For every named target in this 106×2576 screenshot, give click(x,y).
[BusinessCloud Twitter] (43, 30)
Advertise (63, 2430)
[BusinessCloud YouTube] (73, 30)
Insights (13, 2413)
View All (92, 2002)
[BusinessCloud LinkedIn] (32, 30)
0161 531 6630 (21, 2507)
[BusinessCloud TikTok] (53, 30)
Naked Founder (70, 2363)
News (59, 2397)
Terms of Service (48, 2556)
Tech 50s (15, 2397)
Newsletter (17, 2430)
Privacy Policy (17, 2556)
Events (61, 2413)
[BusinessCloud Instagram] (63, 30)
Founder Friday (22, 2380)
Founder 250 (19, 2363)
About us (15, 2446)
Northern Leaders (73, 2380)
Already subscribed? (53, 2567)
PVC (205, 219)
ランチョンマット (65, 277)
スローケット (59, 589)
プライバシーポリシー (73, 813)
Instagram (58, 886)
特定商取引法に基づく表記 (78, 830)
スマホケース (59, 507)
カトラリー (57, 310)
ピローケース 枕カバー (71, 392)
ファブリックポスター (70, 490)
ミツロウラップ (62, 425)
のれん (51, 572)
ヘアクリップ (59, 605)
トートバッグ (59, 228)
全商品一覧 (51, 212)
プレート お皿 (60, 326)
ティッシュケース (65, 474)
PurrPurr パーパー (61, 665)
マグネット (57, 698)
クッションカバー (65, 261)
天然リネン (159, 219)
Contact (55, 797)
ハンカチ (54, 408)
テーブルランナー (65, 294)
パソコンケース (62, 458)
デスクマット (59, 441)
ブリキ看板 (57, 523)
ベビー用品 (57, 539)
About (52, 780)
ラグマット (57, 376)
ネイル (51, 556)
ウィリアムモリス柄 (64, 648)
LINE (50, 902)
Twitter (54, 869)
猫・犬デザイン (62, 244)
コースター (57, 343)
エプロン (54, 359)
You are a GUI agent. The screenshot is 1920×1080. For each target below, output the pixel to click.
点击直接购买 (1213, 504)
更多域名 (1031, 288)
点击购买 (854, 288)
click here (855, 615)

========

■ **Task description**
Each record should be transcribed exactly as it was written.

■ **Completed task**
For every named target in this 106×2576 screenshot, give click(x,y).
[BusinessCloud Twitter] (43, 30)
Advertise (63, 2430)
[BusinessCloud YouTube] (73, 30)
Insights (13, 2413)
View All (92, 2002)
[BusinessCloud LinkedIn] (32, 30)
0161 531 6630 (21, 2507)
[BusinessCloud TikTok] (53, 30)
Naked Founder (70, 2363)
News (59, 2397)
Terms of Service (48, 2556)
Tech 50s (15, 2397)
Newsletter (17, 2430)
Privacy Policy (17, 2556)
Events (61, 2413)
[BusinessCloud Instagram] (63, 30)
Founder Friday (22, 2380)
Founder 250 (19, 2363)
About us (15, 2446)
Northern Leaders (73, 2380)
Already subscribed? (53, 2567)
PVC (205, 219)
ランチョンマット (65, 277)
スローケット (59, 589)
プライバシーポリシー (73, 813)
Instagram (58, 886)
特定商取引法に基づく表記 (78, 830)
スマホケース (59, 507)
カトラリー (57, 310)
ピローケース 枕カバー (71, 392)
ファブリックポスター (70, 490)
ミツロウラップ (62, 425)
のれん (51, 572)
ヘアクリップ (59, 605)
トートバッグ (59, 228)
全商品一覧 (51, 212)
プレート お皿 (60, 326)
ティッシュケース (65, 474)
PurrPurr パーパー (61, 665)
マグネット (57, 698)
クッションカバー (65, 261)
天然リネン (159, 219)
Contact (55, 797)
ハンカチ (54, 408)
テーブルランナー (65, 294)
パソコンケース (62, 458)
デスクマット (59, 441)
ブリキ看板 (57, 523)
ベビー用品 (57, 539)
About (52, 780)
ラグマット (57, 376)
ネイル (51, 556)
ウィリアムモリス柄 (64, 648)
LINE (50, 902)
Twitter (54, 869)
猫・犬デザイン (62, 244)
コースター (57, 343)
エプロン (54, 359)
You are a GUI agent. The screenshot is 1920×1080. For each target below, output the pixel to click.
点击直接购买 (1213, 504)
更多域名 (1031, 288)
点击购买 (854, 288)
click here (855, 615)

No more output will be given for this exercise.